| EXERCISE |
Convert the entries, from the first line through the line that contains "Click the Lowest", into a Markdown table with the columns Row and Line, numbering each row and leaving out blank lines.

(Data entries)
◆ ◆ ◆

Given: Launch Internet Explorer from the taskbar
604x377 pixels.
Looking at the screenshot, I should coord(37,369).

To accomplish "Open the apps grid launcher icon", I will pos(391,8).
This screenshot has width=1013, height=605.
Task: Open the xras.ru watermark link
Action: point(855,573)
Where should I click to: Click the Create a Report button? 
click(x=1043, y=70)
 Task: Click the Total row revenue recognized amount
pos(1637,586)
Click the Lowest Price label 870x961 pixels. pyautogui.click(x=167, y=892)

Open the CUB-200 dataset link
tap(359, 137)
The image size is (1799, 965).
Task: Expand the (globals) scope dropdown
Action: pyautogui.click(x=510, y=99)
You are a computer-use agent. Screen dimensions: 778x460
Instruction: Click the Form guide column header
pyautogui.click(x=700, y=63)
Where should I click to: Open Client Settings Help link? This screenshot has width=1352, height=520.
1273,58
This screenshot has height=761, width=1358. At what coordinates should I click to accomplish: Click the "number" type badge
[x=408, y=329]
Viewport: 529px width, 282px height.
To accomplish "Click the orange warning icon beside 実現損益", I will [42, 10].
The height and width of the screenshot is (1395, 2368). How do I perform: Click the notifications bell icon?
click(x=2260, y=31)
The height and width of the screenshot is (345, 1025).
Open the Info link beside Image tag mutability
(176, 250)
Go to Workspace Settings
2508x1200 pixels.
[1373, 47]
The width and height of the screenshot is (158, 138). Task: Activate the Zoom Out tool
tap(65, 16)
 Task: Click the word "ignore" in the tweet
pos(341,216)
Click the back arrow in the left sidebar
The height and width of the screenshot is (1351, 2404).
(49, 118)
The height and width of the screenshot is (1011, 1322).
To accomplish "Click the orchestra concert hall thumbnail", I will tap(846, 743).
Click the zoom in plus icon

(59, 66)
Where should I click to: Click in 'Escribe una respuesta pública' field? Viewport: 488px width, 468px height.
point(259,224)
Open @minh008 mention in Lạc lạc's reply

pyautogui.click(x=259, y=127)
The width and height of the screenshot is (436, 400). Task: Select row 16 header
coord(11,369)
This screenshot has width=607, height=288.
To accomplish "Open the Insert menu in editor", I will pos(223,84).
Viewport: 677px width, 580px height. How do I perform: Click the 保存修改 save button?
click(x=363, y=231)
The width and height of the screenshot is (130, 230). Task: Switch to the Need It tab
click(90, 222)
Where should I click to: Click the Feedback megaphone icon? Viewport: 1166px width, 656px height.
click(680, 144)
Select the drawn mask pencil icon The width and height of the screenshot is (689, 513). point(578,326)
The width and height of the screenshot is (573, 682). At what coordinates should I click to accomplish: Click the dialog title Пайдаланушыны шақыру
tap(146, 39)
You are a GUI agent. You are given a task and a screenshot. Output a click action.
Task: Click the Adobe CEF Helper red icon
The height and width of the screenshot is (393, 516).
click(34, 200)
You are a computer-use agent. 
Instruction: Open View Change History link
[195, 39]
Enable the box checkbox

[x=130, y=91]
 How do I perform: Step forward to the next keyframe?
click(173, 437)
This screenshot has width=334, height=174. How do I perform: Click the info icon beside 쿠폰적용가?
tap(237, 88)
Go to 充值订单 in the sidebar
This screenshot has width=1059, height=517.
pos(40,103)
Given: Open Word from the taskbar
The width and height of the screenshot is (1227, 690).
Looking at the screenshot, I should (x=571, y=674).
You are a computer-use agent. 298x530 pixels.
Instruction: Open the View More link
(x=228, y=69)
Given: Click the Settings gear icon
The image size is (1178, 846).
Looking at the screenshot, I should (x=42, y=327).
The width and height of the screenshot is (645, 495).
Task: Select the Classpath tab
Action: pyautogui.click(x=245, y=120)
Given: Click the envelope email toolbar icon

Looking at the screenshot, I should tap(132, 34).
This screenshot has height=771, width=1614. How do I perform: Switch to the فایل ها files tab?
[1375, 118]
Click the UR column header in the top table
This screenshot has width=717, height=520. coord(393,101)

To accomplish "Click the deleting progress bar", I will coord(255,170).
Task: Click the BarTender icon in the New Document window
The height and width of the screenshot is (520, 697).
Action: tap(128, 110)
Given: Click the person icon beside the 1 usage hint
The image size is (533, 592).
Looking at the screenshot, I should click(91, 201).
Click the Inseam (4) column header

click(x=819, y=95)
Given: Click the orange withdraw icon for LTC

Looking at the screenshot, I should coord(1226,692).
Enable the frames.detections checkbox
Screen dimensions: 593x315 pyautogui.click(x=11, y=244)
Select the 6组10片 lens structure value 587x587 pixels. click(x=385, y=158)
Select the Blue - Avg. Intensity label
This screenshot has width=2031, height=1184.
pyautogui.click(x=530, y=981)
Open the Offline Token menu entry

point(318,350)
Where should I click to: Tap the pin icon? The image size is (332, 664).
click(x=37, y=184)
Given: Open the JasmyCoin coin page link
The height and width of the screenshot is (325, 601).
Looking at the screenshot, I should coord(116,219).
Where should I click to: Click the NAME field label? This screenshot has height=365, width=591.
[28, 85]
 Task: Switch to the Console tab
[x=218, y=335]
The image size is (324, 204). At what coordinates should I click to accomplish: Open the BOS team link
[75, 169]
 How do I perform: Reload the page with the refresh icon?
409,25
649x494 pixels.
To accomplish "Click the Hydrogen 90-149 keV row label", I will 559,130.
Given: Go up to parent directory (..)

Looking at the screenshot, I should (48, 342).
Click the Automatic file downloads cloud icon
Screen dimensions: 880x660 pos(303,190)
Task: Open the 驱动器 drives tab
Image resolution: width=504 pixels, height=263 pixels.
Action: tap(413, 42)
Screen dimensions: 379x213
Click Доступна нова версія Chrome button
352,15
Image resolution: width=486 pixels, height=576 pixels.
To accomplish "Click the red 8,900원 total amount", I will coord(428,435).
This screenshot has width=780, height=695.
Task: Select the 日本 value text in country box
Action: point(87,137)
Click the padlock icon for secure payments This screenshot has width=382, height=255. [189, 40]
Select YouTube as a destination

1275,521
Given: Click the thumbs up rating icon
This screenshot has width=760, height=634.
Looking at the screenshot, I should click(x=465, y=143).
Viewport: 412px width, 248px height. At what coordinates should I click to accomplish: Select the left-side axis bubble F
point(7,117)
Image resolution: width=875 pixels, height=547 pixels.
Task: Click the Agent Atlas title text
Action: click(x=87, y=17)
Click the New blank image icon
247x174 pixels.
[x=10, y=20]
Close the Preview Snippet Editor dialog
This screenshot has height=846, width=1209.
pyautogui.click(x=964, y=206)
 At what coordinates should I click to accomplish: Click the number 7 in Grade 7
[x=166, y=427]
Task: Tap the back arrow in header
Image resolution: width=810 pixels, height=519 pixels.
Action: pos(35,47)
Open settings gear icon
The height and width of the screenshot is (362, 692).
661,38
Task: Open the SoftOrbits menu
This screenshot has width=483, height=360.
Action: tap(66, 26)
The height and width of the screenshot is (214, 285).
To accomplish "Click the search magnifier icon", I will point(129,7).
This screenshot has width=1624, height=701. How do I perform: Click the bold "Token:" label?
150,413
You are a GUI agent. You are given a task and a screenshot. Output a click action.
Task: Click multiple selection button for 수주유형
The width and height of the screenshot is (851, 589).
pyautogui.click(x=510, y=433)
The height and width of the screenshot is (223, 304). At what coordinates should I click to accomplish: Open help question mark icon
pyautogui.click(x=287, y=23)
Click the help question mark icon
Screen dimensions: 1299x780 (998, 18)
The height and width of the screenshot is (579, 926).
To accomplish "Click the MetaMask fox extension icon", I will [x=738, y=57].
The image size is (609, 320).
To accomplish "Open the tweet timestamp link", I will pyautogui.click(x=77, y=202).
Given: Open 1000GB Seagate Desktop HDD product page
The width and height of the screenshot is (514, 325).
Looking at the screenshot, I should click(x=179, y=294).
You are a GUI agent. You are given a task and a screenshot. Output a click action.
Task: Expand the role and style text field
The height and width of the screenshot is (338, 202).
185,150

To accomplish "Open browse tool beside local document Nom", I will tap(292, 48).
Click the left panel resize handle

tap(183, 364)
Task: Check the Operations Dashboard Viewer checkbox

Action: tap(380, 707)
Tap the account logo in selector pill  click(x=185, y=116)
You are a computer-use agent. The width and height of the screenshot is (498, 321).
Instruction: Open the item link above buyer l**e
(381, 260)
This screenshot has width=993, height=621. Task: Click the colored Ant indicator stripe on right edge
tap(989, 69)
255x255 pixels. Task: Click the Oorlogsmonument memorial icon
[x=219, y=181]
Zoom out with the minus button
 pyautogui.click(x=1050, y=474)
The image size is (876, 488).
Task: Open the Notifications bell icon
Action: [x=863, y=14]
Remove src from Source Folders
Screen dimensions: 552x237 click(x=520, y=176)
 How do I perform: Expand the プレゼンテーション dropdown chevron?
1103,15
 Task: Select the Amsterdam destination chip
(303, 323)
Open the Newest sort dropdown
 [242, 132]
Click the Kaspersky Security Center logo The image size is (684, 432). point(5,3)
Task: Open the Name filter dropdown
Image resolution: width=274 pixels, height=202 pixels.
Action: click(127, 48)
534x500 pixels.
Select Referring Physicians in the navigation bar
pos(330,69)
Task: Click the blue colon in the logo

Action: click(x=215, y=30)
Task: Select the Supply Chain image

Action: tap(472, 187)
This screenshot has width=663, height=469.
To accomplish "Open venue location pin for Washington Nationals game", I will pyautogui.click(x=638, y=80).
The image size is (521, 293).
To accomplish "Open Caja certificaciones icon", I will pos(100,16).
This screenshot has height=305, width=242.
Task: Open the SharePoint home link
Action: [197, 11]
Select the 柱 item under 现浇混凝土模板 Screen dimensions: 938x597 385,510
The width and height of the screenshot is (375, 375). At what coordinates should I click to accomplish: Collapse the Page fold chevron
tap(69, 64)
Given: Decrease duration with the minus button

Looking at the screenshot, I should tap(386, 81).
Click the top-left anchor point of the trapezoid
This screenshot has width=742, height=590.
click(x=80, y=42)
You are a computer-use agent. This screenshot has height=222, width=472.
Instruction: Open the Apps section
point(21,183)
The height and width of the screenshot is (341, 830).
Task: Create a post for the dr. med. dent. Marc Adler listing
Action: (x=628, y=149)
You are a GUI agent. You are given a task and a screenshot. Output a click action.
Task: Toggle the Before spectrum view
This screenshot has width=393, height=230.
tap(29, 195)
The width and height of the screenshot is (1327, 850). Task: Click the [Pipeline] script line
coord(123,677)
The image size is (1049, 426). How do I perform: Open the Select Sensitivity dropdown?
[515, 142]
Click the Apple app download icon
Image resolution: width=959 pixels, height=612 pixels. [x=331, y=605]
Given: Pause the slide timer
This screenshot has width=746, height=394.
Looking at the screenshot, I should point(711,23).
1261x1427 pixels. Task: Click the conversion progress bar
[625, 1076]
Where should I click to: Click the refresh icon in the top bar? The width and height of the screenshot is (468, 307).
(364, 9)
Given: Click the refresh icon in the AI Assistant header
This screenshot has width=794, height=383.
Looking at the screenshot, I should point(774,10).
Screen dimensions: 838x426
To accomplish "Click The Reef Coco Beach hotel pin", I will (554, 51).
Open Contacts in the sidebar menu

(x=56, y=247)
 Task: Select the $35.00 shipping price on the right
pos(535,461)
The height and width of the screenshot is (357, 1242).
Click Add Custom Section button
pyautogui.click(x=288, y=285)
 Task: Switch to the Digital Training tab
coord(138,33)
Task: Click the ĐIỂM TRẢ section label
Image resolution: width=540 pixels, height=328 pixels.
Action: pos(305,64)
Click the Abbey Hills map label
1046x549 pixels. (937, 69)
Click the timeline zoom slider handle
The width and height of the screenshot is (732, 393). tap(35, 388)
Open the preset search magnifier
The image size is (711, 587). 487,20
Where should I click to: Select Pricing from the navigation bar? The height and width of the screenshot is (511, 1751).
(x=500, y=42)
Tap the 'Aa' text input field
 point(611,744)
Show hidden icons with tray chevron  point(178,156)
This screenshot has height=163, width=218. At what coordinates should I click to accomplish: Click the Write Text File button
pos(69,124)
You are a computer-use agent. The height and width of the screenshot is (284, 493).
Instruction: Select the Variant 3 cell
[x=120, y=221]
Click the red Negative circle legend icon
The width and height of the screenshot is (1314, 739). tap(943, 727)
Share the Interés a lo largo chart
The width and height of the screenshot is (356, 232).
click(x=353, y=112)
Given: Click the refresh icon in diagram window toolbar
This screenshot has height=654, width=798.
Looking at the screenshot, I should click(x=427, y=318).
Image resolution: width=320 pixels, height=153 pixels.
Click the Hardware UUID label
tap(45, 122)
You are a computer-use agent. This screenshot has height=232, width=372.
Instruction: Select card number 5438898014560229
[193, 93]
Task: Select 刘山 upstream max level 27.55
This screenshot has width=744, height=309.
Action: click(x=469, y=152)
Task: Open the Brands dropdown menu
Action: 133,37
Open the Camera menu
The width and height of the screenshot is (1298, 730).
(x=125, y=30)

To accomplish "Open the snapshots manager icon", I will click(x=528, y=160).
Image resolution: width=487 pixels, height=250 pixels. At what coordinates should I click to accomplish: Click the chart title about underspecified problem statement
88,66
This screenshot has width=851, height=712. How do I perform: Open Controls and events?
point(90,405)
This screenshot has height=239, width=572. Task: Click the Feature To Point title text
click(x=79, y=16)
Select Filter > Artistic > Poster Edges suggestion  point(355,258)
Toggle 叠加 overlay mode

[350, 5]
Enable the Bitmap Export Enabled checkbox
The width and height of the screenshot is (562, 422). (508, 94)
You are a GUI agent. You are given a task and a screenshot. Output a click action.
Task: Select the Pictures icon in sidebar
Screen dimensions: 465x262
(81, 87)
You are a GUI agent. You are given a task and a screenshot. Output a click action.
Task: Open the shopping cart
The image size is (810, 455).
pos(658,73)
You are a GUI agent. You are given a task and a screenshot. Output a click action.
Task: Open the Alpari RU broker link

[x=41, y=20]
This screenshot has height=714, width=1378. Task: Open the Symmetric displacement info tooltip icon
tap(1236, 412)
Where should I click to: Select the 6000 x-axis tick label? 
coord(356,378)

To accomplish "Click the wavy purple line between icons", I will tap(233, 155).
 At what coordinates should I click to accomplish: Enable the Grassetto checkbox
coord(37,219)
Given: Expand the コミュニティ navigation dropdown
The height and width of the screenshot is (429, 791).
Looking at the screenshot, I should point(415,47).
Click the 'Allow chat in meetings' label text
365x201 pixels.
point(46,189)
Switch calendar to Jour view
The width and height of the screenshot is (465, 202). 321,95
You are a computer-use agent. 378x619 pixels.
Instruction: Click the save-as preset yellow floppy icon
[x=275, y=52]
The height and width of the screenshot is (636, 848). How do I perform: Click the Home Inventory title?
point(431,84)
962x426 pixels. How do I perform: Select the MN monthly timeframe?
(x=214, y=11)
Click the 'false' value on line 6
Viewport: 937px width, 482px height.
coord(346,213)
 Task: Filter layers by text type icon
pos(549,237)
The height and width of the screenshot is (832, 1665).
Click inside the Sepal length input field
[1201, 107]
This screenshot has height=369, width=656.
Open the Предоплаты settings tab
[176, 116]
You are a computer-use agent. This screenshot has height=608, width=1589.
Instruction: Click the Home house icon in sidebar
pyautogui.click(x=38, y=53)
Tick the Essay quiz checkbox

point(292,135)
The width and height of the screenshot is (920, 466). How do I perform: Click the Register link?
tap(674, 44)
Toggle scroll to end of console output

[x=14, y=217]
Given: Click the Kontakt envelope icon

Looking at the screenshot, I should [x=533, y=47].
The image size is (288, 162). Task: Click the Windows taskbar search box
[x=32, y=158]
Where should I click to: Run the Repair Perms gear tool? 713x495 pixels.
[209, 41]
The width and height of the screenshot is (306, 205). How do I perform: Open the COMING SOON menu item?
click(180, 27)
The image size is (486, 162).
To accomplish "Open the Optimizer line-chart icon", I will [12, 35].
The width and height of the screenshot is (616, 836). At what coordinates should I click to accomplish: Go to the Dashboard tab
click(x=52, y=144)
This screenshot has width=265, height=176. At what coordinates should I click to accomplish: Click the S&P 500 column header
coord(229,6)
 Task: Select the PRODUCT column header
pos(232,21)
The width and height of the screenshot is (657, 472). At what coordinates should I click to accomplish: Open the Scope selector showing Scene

◆ ◆ ◆

| WRITTEN RESPONSE |
| Row | Line |
|---|---|
| 1 | Given: Launch Internet Explorer from the taskbar |
| 2 | 604x377 pixels. |
| 3 | Looking at the screenshot, I should coord(37,369). |
| 4 | To accomplish "Open the apps grid launcher icon", I will pos(391,8). |
| 5 | This screenshot has width=1013, height=605. |
| 6 | Task: Open the xras.ru watermark link |
| 7 | Action: point(855,573) |
| 8 | Where should I click to: Click the Create a Report button?  |
| 9 | click(x=1043, y=70) |
| 10 |  Task: Click the Total row revenue recognized amount |
| 11 | pos(1637,586) |
| 12 | Click the Lowest Price label 870x961 pixels. pyautogui.click(x=167, y=892) |